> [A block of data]
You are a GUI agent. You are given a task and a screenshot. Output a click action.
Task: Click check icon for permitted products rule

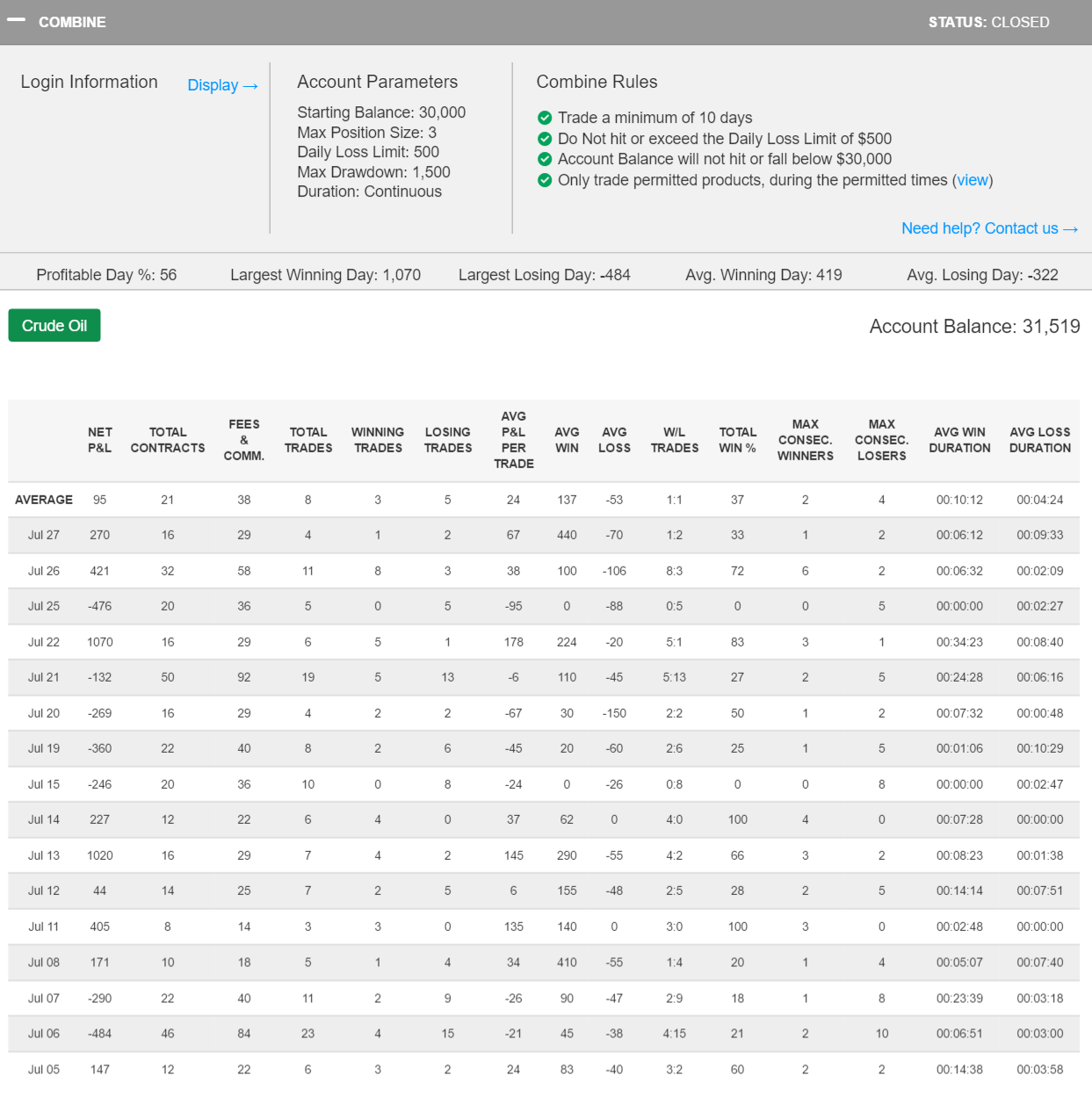(545, 180)
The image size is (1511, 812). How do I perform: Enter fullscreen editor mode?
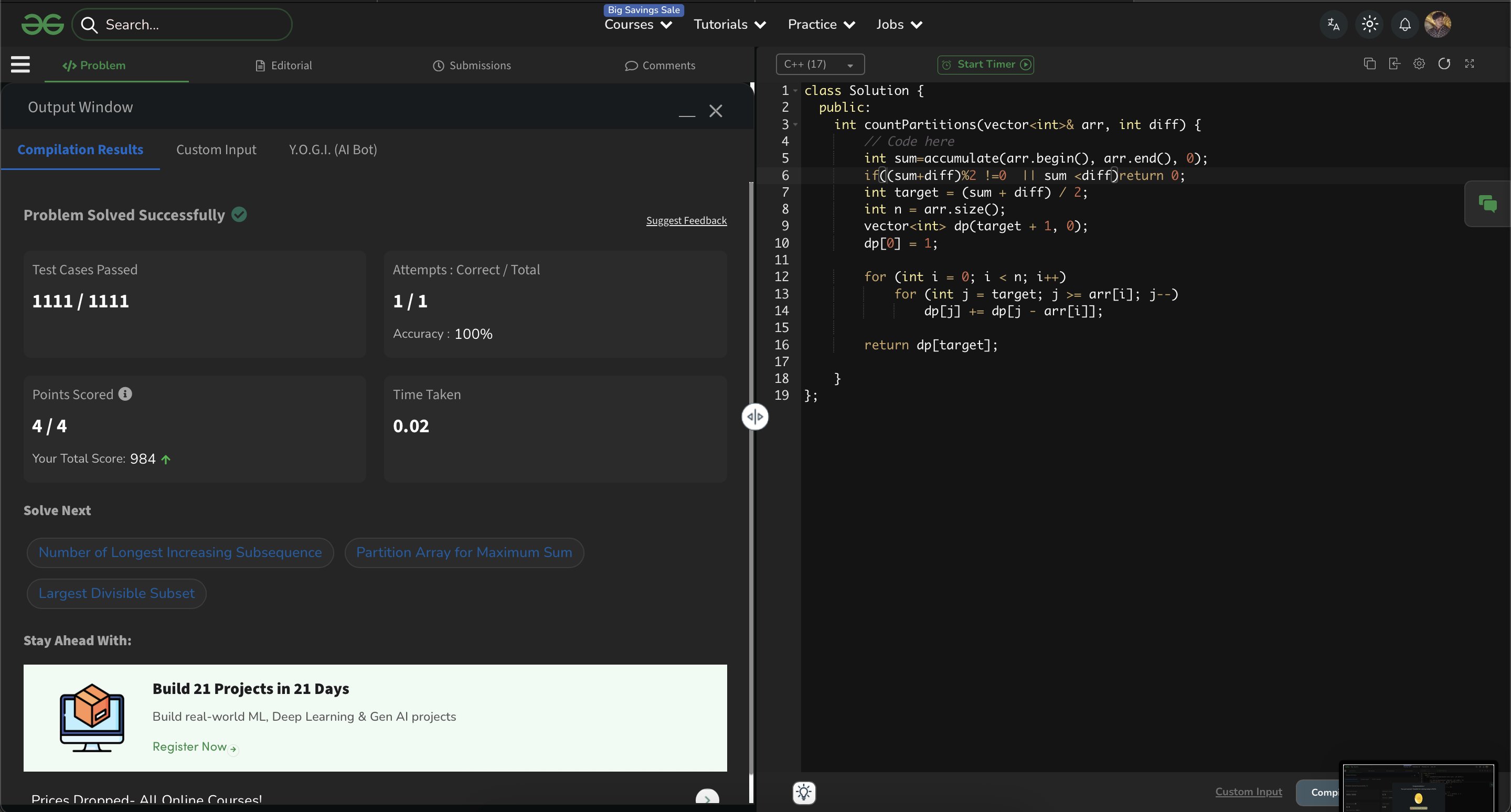click(1470, 64)
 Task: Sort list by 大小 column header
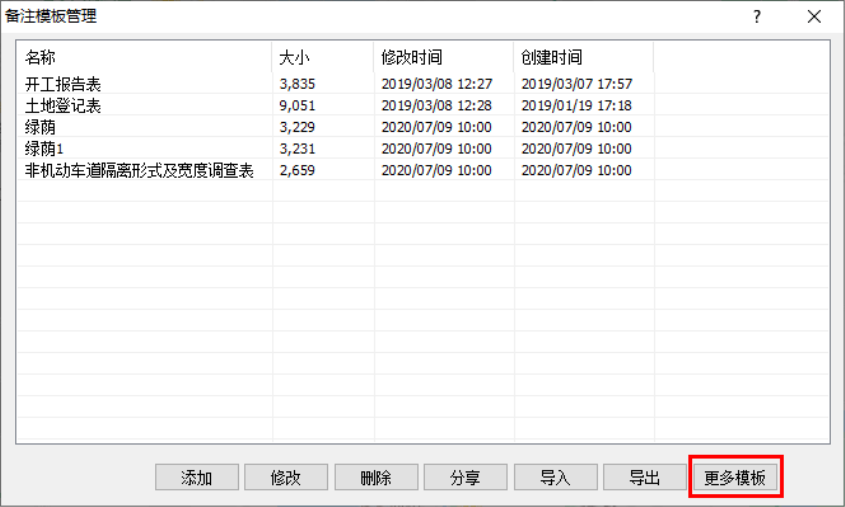pos(322,58)
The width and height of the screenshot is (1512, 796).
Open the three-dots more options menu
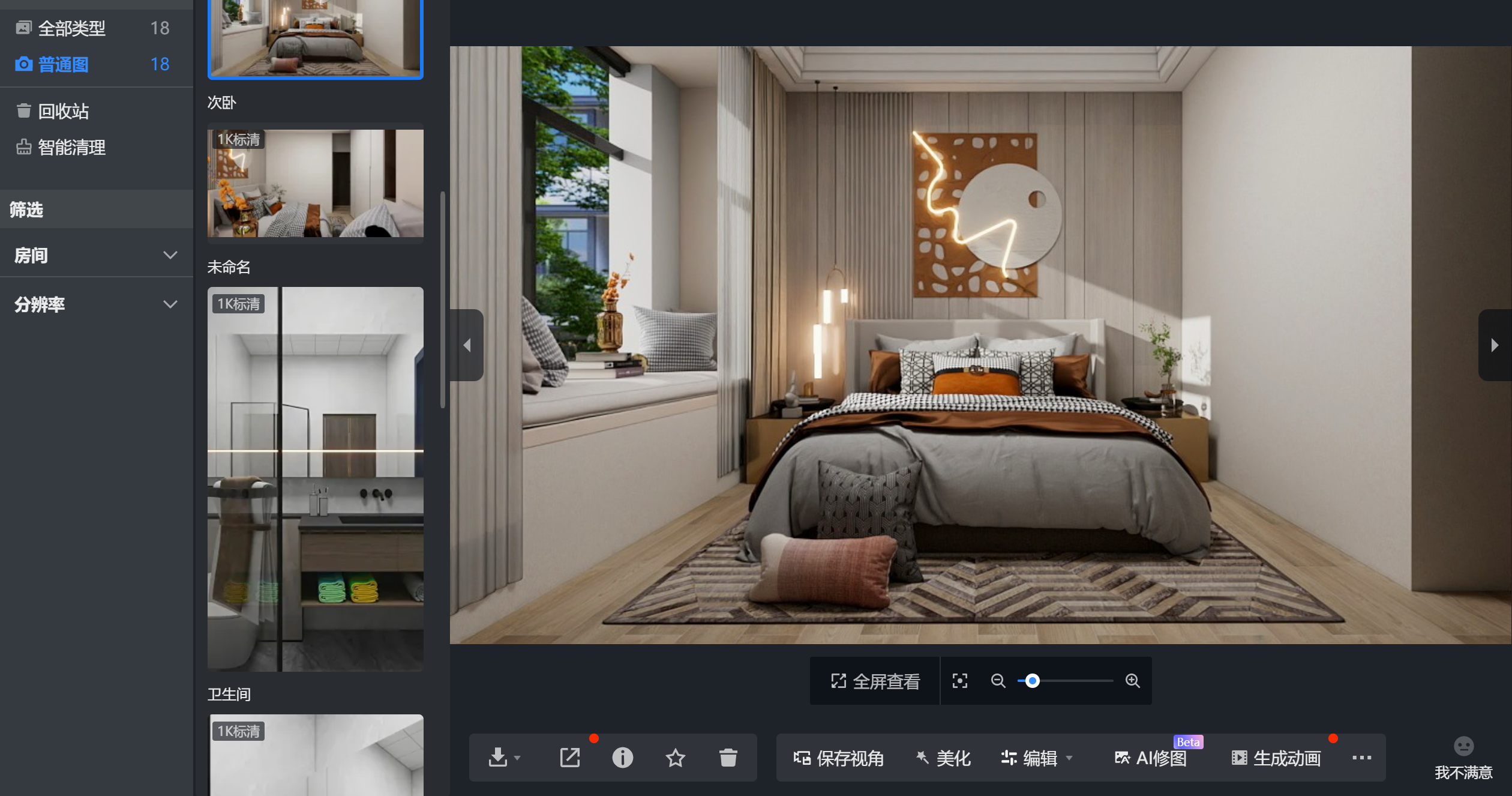1361,758
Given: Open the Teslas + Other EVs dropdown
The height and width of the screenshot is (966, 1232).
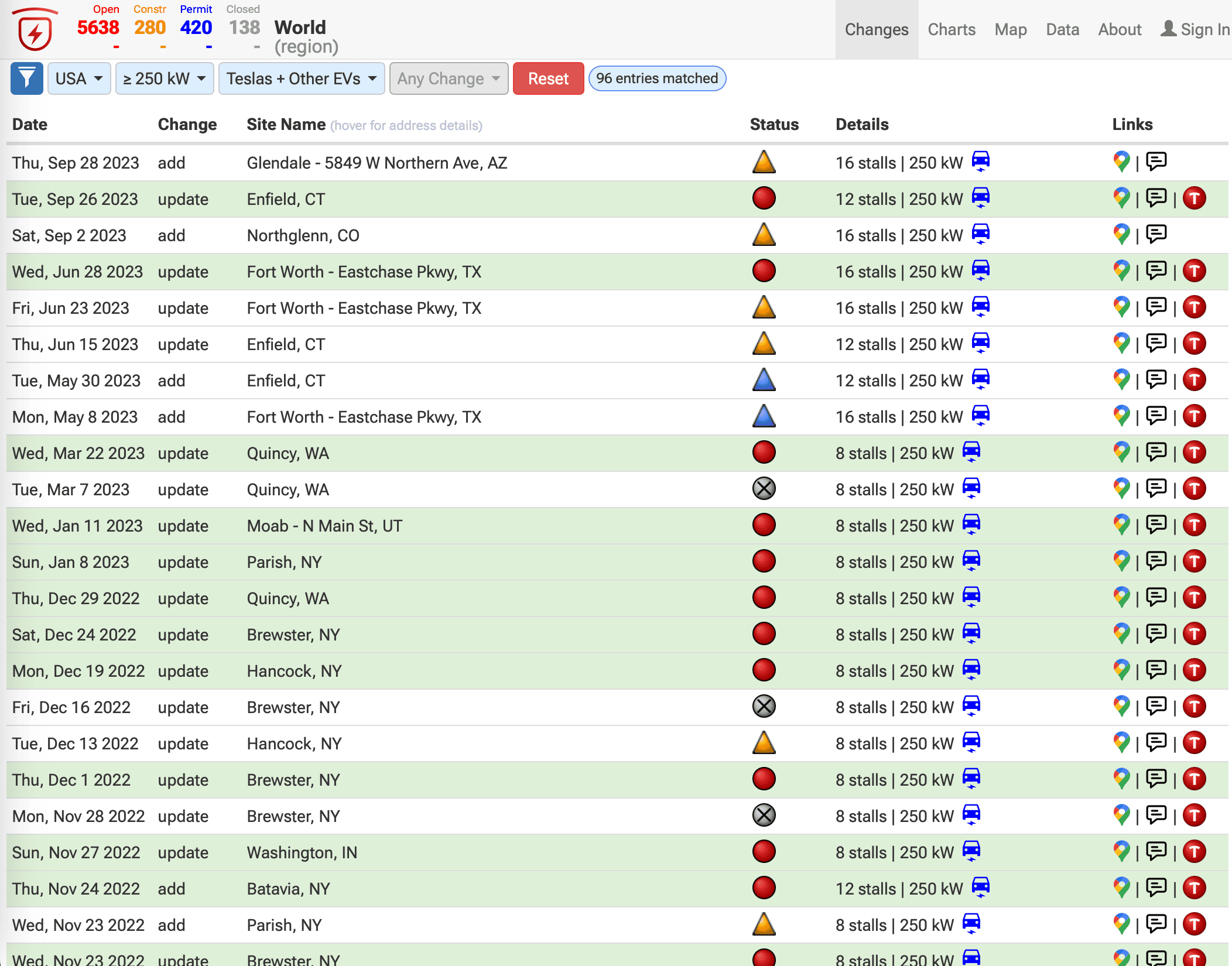Looking at the screenshot, I should (302, 78).
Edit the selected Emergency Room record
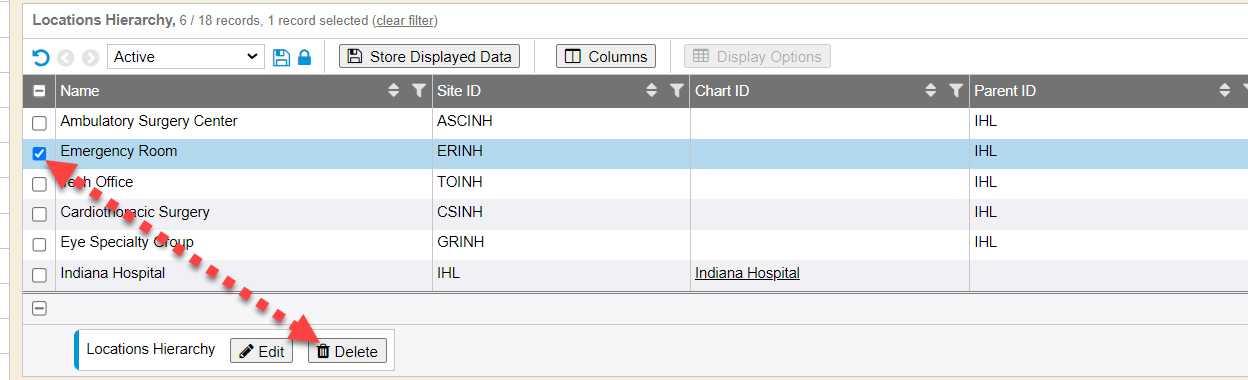 coord(261,351)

> [Exercise details]
Return every line of the entries above word for word, without the pictures.

> [Task solution]
You are a GUI agent. You are given a task and a screenshot. Output a click action.
Task: Click check icon for permitted products rule

(545, 180)
The image size is (1511, 812). How do I perform: Enter fullscreen editor mode?
click(1470, 64)
 Task: Sort list by 大小 column header
pos(322,58)
The width and height of the screenshot is (1512, 796).
Open the three-dots more options menu
1361,758
Given: Open the Teslas + Other EVs dropdown
The height and width of the screenshot is (966, 1232).
Looking at the screenshot, I should (302, 78).
Edit the selected Emergency Room record
 coord(261,351)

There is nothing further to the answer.